Tamil Nadu Electricity Board (abbreviated as TNEB) is a power generation and distribution company owned by Government of Tamil Nadu, India. It was created as a regulated monopoly under section 131 of the Electricity Act (2003) as a successor of the erstwhile Tamil Nadu Electricity Board. It is the largest State Electricity Board (SEB) in the country in terms of number of consumers (30.75 million as of 31 March 2020).

==History==
TNEB was formed on 1 July 1957 as the Madras State Electricity Board according to the Electricity Supply Act of 1948 as a successor to the erstwhile Electricity Department of the Government of Madras under the authority of the Department of Power. It was responsible for electricity generation, distribution and transmission, and it regulated the electricity supply in the state.
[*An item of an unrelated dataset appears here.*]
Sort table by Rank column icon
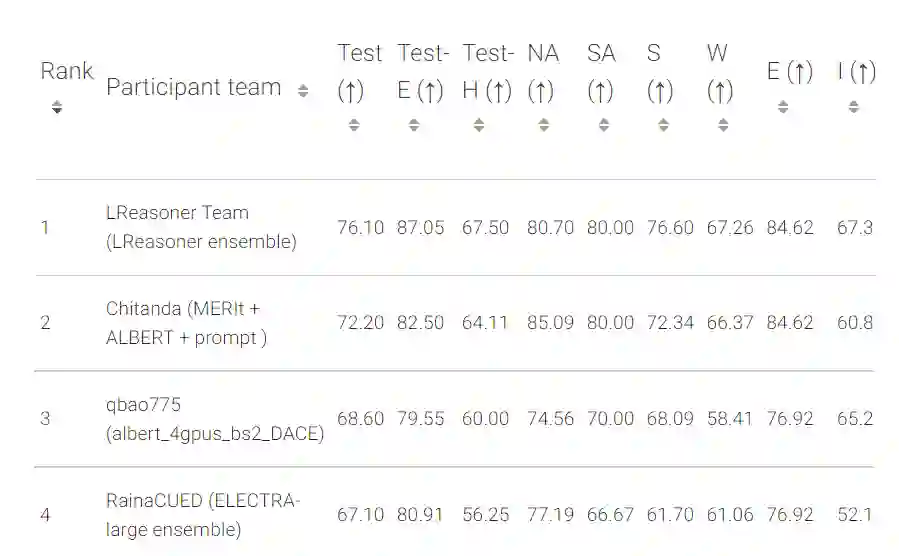This screenshot has height=556, width=899. [57, 107]
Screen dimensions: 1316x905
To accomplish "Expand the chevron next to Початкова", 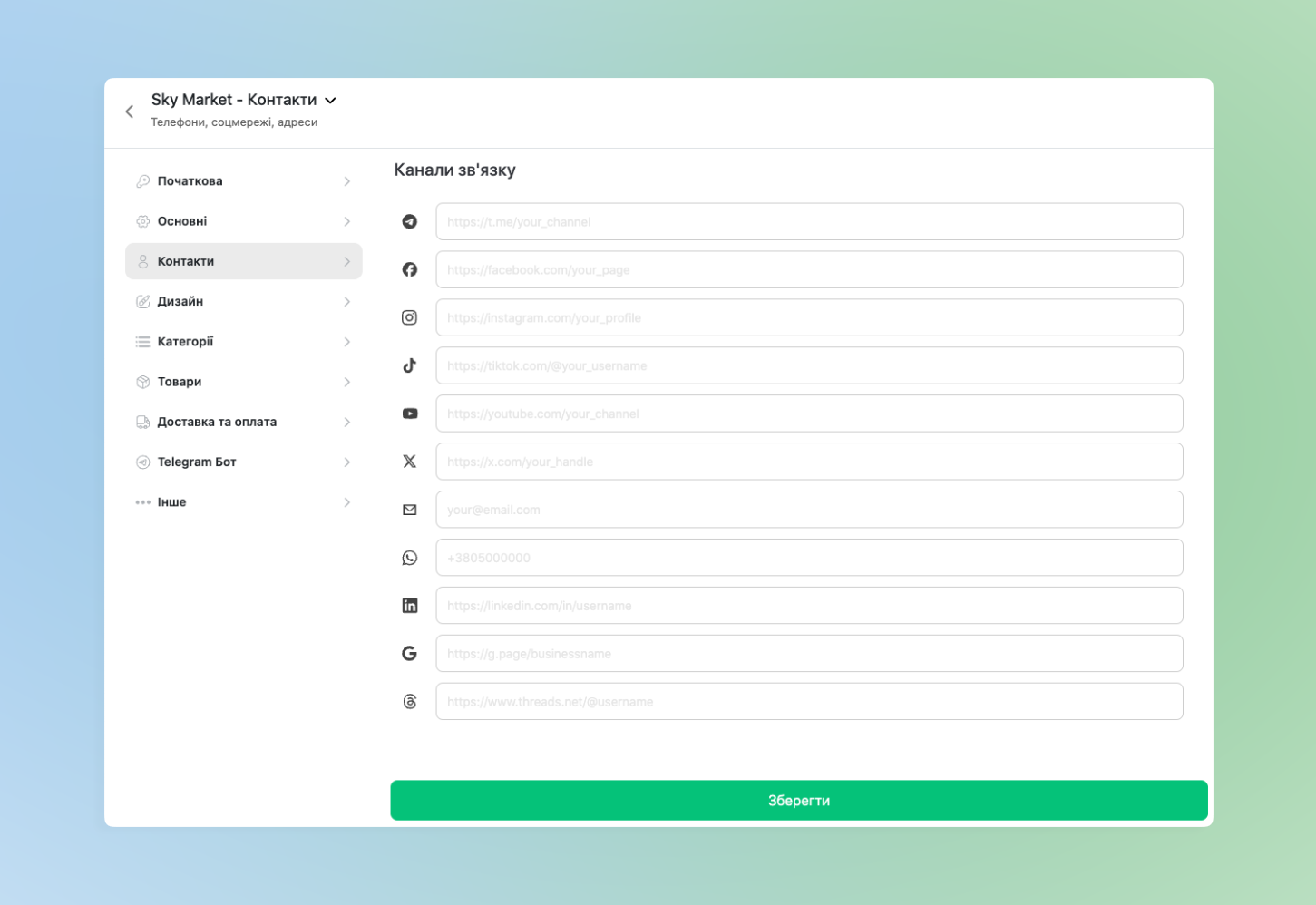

Later it was renamed Tamil Nadu Electricity Board.

In October 2008, the Government of Tamil Nadu decided to divide TNEB into two subsidiaries. On 1 November 2010, TNEB Limited became a holding company with two subsidiaries, Tamil Nadu Generation and Distribution Corporation Limited (TANGEDCO), responsible for power generation, and Tamil Nadu Transmission Corporation Limited (TANTRANSCO), responsible for power transmission.